Leukemia: Kanker Darah yang Mengancam, Penyebab, Dampak, dan Cara Mendampingi Pasien dengan Penuh Empati
[Saya menulis ini dengan perjuangan, apakah saya tega mengabarkan berita tentang sahabat karib saya ini? Kalau tidak menuliskan kisah ini, saya juga merasa berat dan tertekan. Biarlah tulisan ini menjadi media edukasi betapa pentingnya seorang sahabat, teman akrab hadir ketika temannya sedang jatuh atauh down. Kehadiran yang empatik adalah dua kali obat bagi teman kita]
Temani Aku ke Rumah Sakit
"Fren, bisa temani saya menerima hasil lab di RS?"
"Oke siap. Untukmu, saya selalu siap saat saya bisa." Begitu balasku pada pesan singkat melalui WA.
Ya, kami bersahabat sudah 31 tahun, sejak masih kuliah hingga sama-sama memiliki anak remaja. Kami juga pernah dikirim ke Madagascar menjalankan misi yang sama, 27 tahun lalu. Dan ini pertama kalinya dia meminta tolong sejak kami menikah dan memiliki kesibukan masing-masing.
Beberapa hari sebelumnya, aku sempat menjenguknya di rumah. Dia bercerita tentang sakitnya yang dramatis. Tuhan mahabaik. Ia dilindungi-Nya mulai dari Bandung hingga Yogyakarta, meskipun kondisi darah dalam tubuhnya tinggal sepertiga dari normal. Mukjizat itu benar-benar nyata baginya. Tiba di RS, ia harus transfusi darah sebanyak enam kantong.
Sudah satu setengah jam kami menunggu, belum ada tanda-tanda dokter datang. Memang dokter ahli onkologi ini melayani di beberapa RS. Saat pelayanan mulai berjalan, giliran nomor 13 pun dipanggil - padahal awalnya terdaftar sebagai nomor 5.

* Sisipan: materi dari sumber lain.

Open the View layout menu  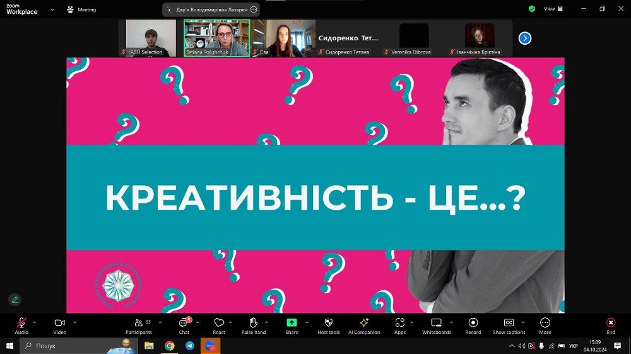(553, 9)
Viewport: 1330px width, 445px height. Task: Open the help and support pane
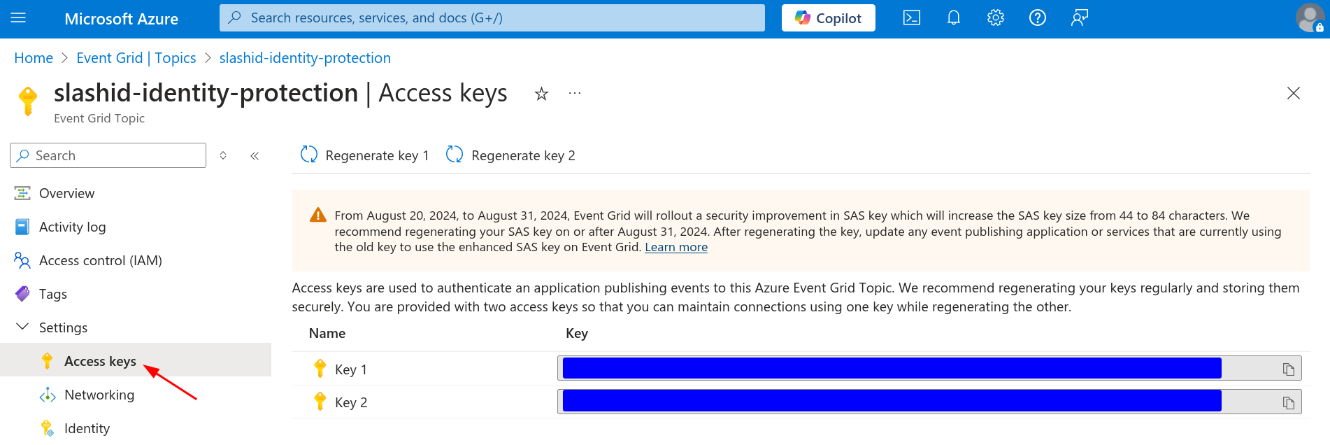click(1037, 17)
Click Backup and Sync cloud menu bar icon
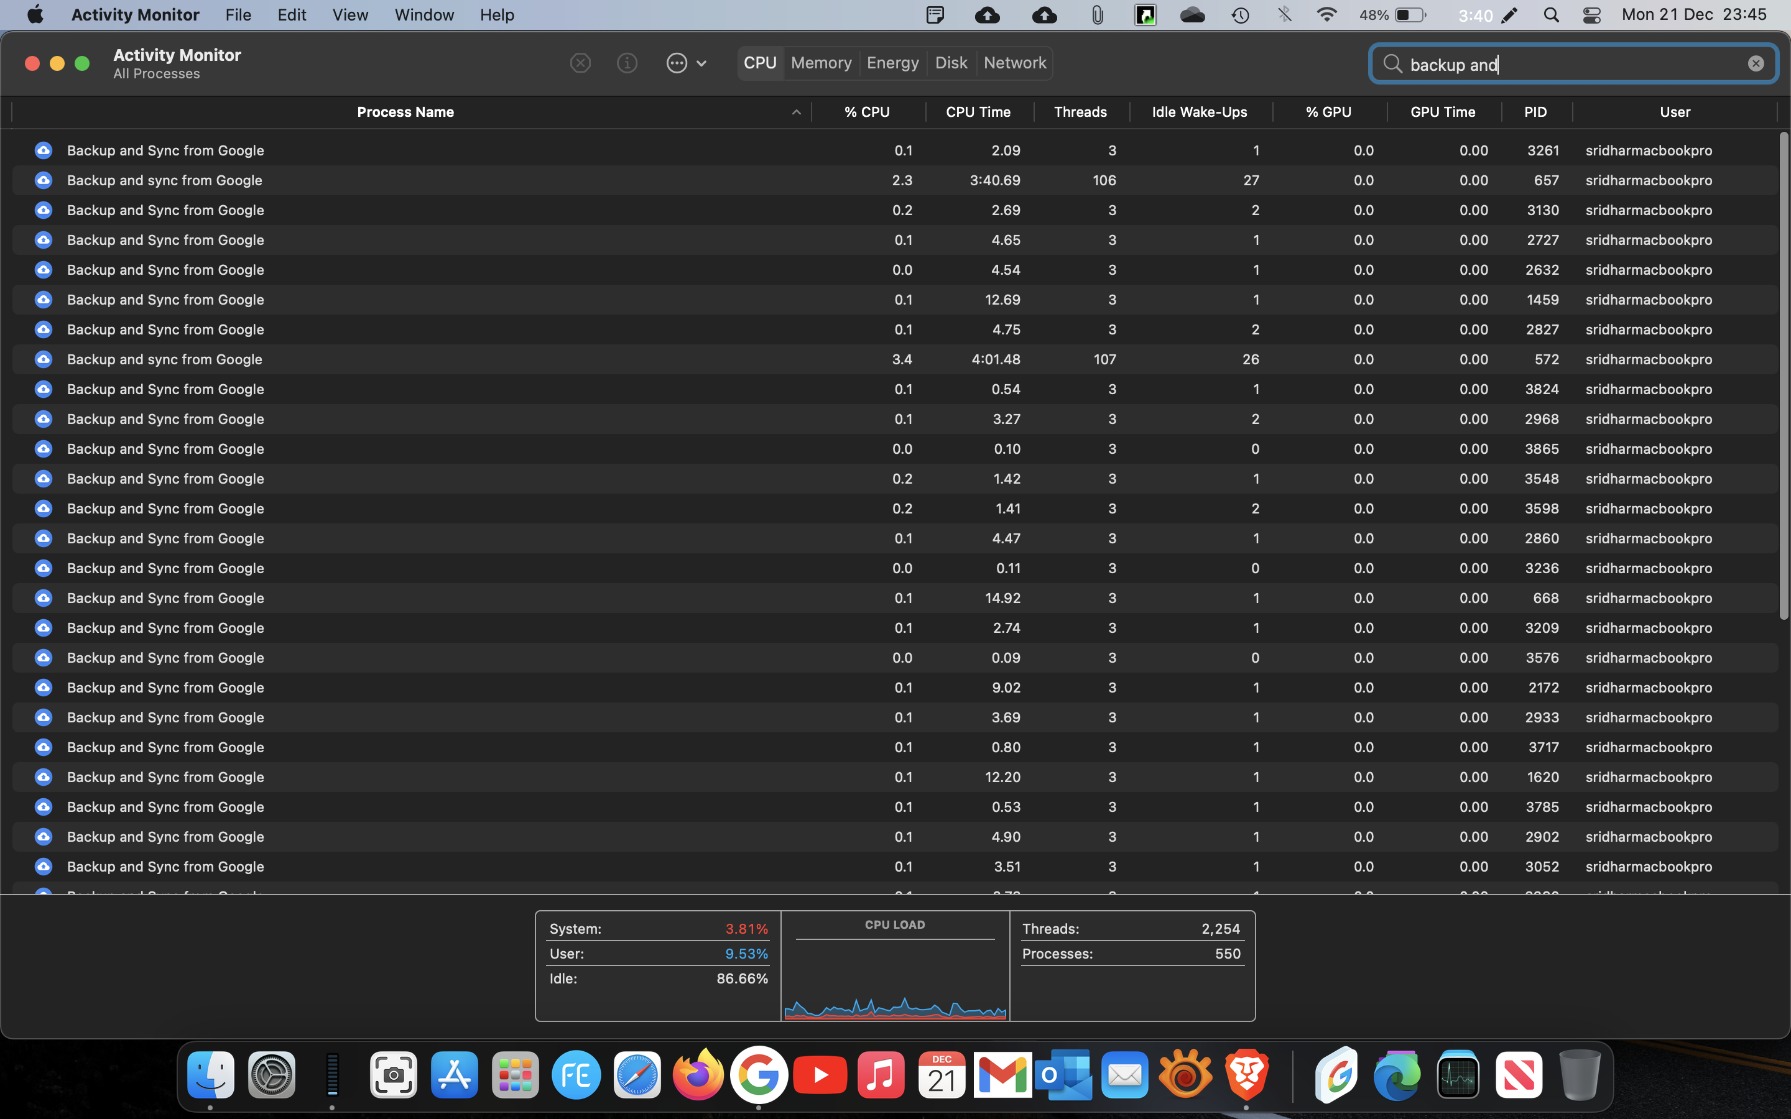This screenshot has width=1791, height=1119. click(987, 15)
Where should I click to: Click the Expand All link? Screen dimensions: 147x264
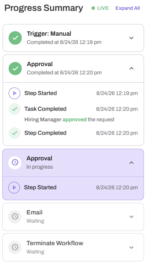point(128,8)
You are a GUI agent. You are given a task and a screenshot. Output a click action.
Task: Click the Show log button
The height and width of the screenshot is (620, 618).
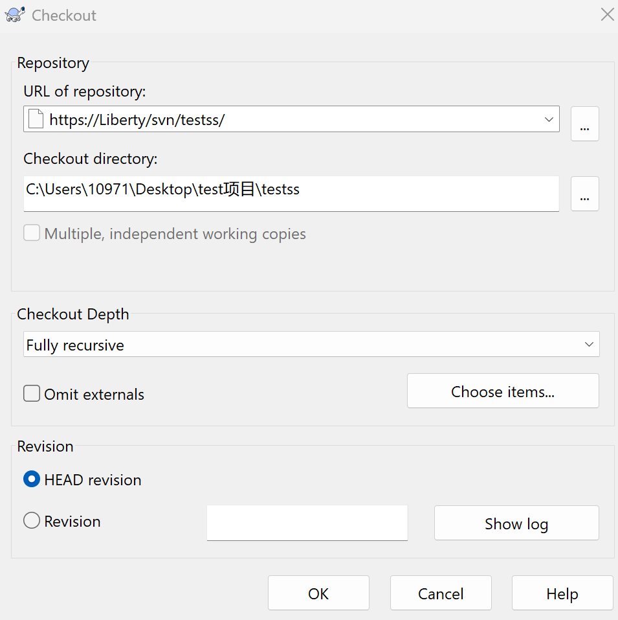click(x=516, y=523)
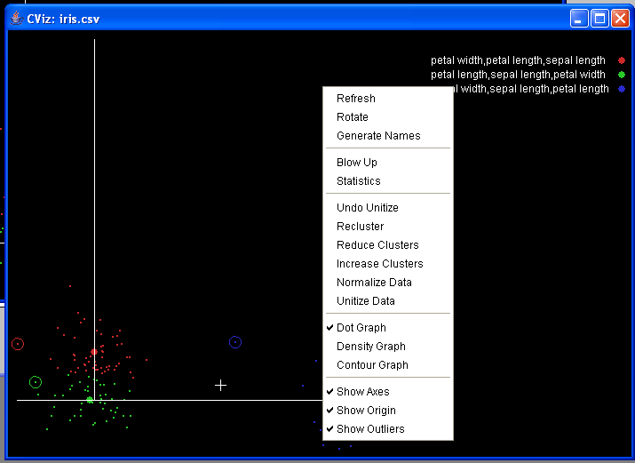The height and width of the screenshot is (463, 635).
Task: Click the Java icon in the title bar
Action: (x=15, y=18)
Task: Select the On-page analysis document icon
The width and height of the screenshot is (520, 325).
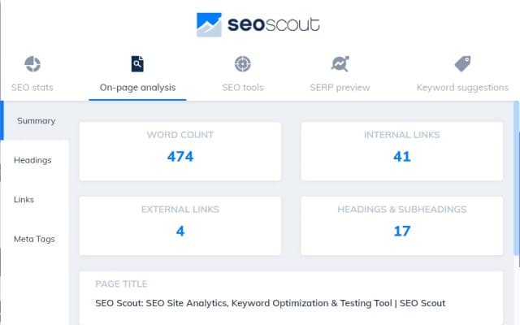Action: (x=137, y=64)
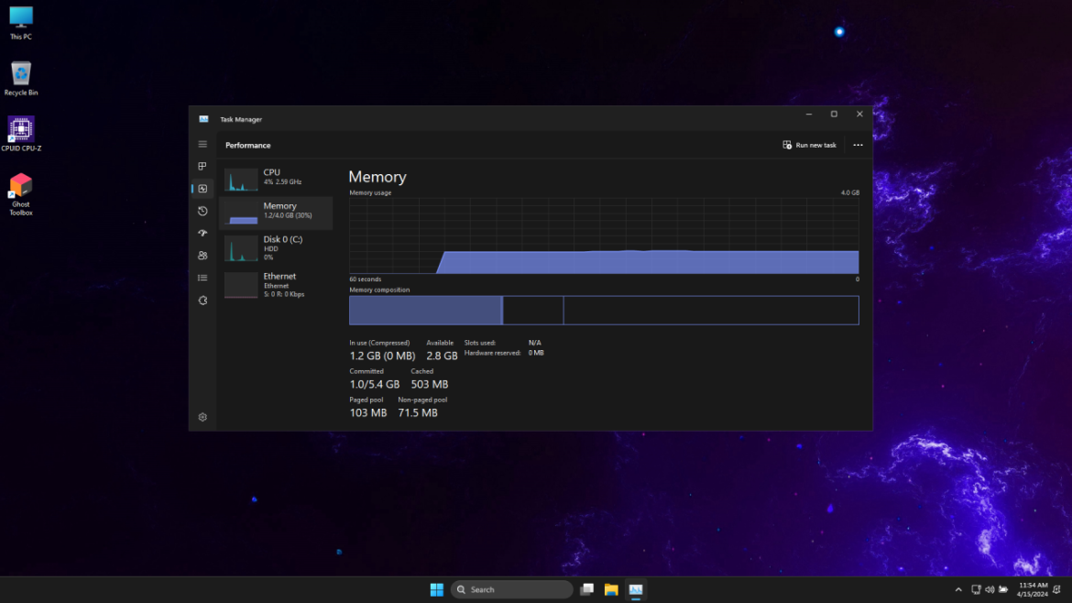Screen dimensions: 1072x603
Task: Open the Processes page in sidebar
Action: pyautogui.click(x=202, y=167)
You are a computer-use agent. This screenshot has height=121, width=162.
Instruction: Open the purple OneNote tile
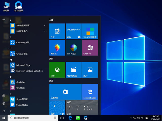90,48
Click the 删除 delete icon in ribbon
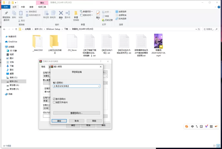This screenshot has width=222, height=149. [x=61, y=14]
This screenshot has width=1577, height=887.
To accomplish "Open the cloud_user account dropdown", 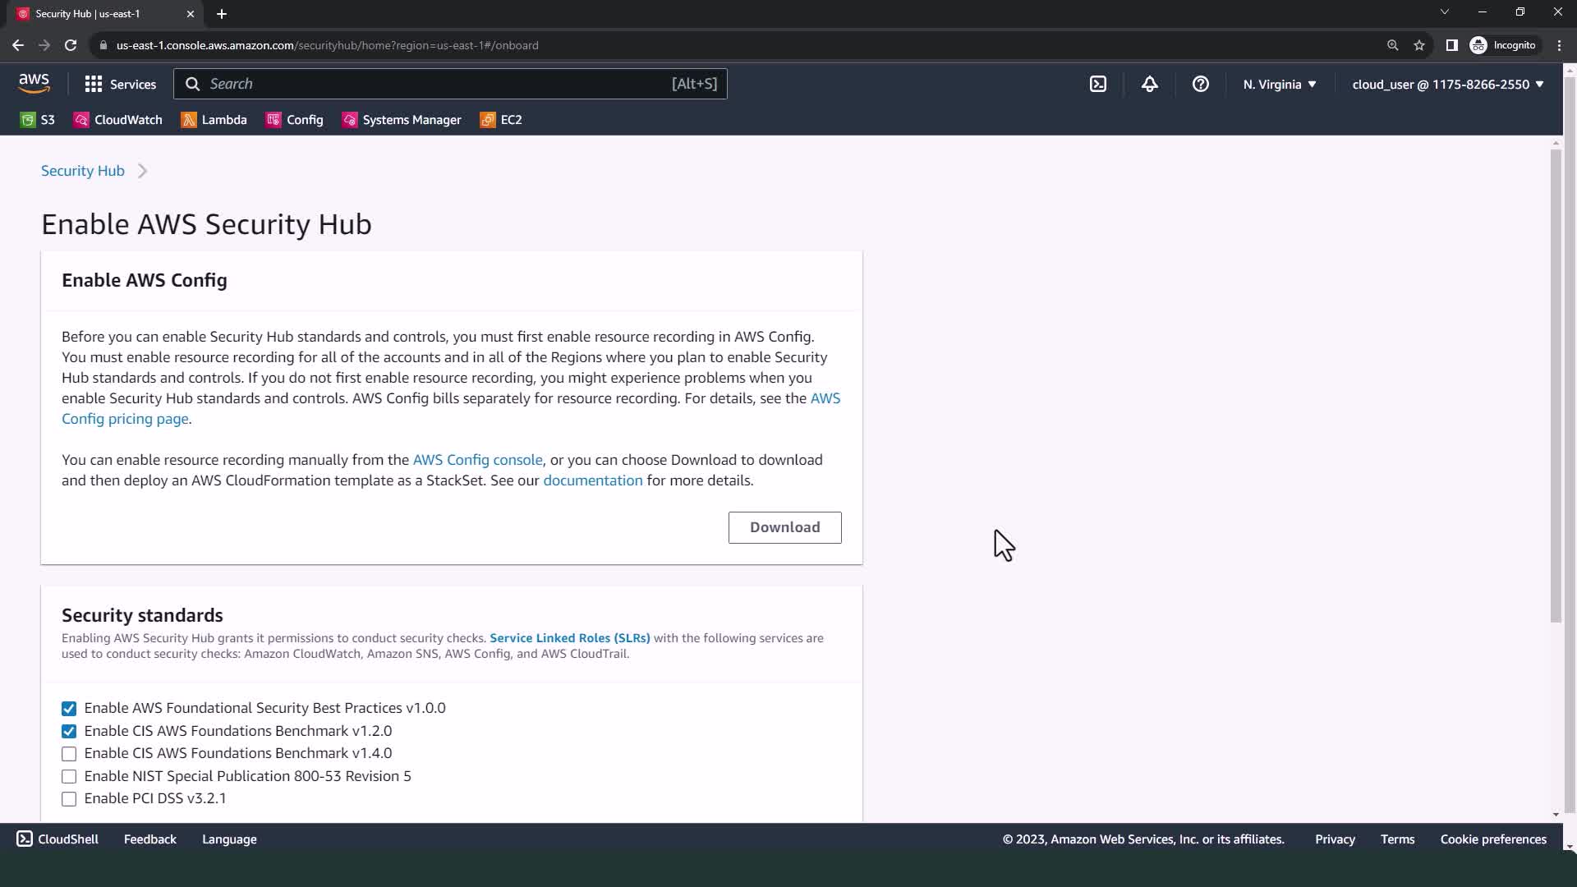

Teman saya mulai gelisah. Saya coba menguatkan dengan bercerita kembali pengalaman lucu masa lalu, ketika kami hampir putus asa di Madagascar karena sakit dan komunikasi sulit. Kami tertawa, walau hanya sesaat.
Setelah konfirmasi beberapa hasil laboratorium, akhirnya tiba waktunya mendengarkan diagnosis yang ditunggu-tunggu. Saya menggenggam tangannya, menepuk pundaknya pelan agar ia merasa tidak sendirian.
"Maaf," kata dokter, "ini terdengar pahit ya, tapi harus saya sampaikan apa adanya kepada pasien."
"Iya dokter, saya siap mendengarkan," potongnya. Tangannya masih saya genggam erat.
"Dari hasil pantauan gejala-gejala yang ada, 80% mengarah ke leukemia," ujar dokter sambil mengangkat tangan tanda permohonan maaf.